Although India-Sri Lanka relations are presently at an all time high, shooting and harassment of Indian fishermen allegedly by the Sri Lankan Navy is a potential irritant to these ties. With the Assembly polls in the state of Tamil Nadu around the corner, the issue is expected to get further politicized. There is immense pressure from Tamil Nadu on New Delhi to act decisively.
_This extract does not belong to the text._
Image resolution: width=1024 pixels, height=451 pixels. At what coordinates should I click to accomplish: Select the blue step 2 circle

Although the ‘Eelam War IV’ in Sri Lanka has ended with the defeat of the LTTE, the fishermen issue continues. When the ethnic war was on, the Sri Lankan Navy was focussed on ‘Sea Tigers’ and the movement of LTTE boats around the island. The straying of Indian fishermen was overlooked. After the war, the Sri Lankan Navy is back to its primary task of patrolling the island’s maritime borders. They are now more concerned of a possible return of LTTE cadres, who fled from the island during the height of the conflict in 2009, to revive the conflict all over again. Security concerns still persist in Sri Lanka. Its Navy, therefore, has not let the guard down. Relaxation of fishing restrictions along Sri Lankan coasts has led Sri Lankan fishermen to venture into the sea. Indian fishermen, who thus far enjoyed a monopoly of resource-rich waters, have now got competitors in the form of their Sri Lankan counterparts. At times, this leads to confrontations between the two fishing communities and in turn draws the intervention of either of the two naval forces. Straying also takes place inadvertently due to ignorance of imaginary marine boundaries, engine failure or even due to sudden turbulence at seas. The issue, therefore, is complex.
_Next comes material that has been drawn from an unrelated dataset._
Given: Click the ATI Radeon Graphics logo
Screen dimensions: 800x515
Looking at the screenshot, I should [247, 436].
What is hence urgently required is a comprehensive and humane approach leading to pragmatic solutions. It is surprising that despite the existence of certain practical arrangements to deal with the issue of bonafide fishermen of either side crossing the international maritime boundary line, firings on fishermen continue. The Joint Working Group that met in January 2006 agreed to
(i) Examine the possibility of not arresting straying fishermen within five nautical miles of the maritime boundary on either side;
(ii) Consider releasing the small fishing boats along with the fishermen on humanitarian grounds; and
(iii) Enhance coordination between the two Navies to curb illegal activities.

However, whether this agreement is being followed in letter and spirit is a big question. At the outset, the right to life of fishermen should be respected, followed by the livelihood issue. It should be noted that the use of force against Indian fishermen who cross over, advertently or inadvertently, into another country’s marine borders leading to their death does not happen even at marine boundaries with countries like Pakistan. This happens only at India-Sri Lanka borders. The Sri Lankan Navy, therefore, should take greater care in handling straying Indian fishermen.
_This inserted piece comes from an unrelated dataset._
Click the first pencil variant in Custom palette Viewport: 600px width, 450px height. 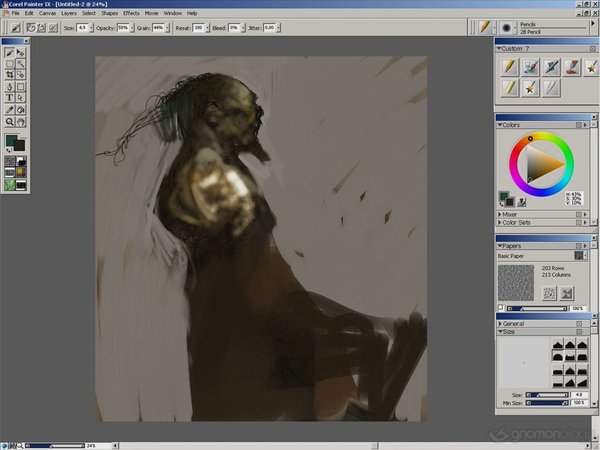509,67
To avoid shooting incidents due to ‘mistaken identity’, ‘coordinated patrolling’ between the navies of both countries can be considered. Additionally, developing fish farming extensively in Indian waters would prevent its fishermen from venturing into other waters in search of a ‘big catch’. India can also consider leasing fishing blocks, especially those identified as ‘surplus total available catch’, from Sri Lanka. Through this, Sri Lanka could also earn much required foreign exchange. India also can consider taking on the controversial Katchchativu island on lease. As an additional safety measure, the Indian Navy's proposal of fitting Global Positioning System (GPS) in every boat should be implemented. GPS provides the fastest and most accurate method for fishermen to navigate, measure speed and determine locations. Costs of installation could be shared by the governments of India and Tamil Nadu, with a token contribution from the concerned fishermen. Apart from training the fishermen of its usage, the local administration should sensitize them on the dos and don’ts in international waters. In addition to respecting the rights of their Sri Lankan counterparts, the Indian fishermen should try and avoid using trawlers and motorboats that damage plankton and in turn make the seabed unfavourable for breeding new fish and prawns. Arranging frequent meetings between fishing communities of both countries could be explored so as to develop a friendlier atmosphere at mid-seas during fishing.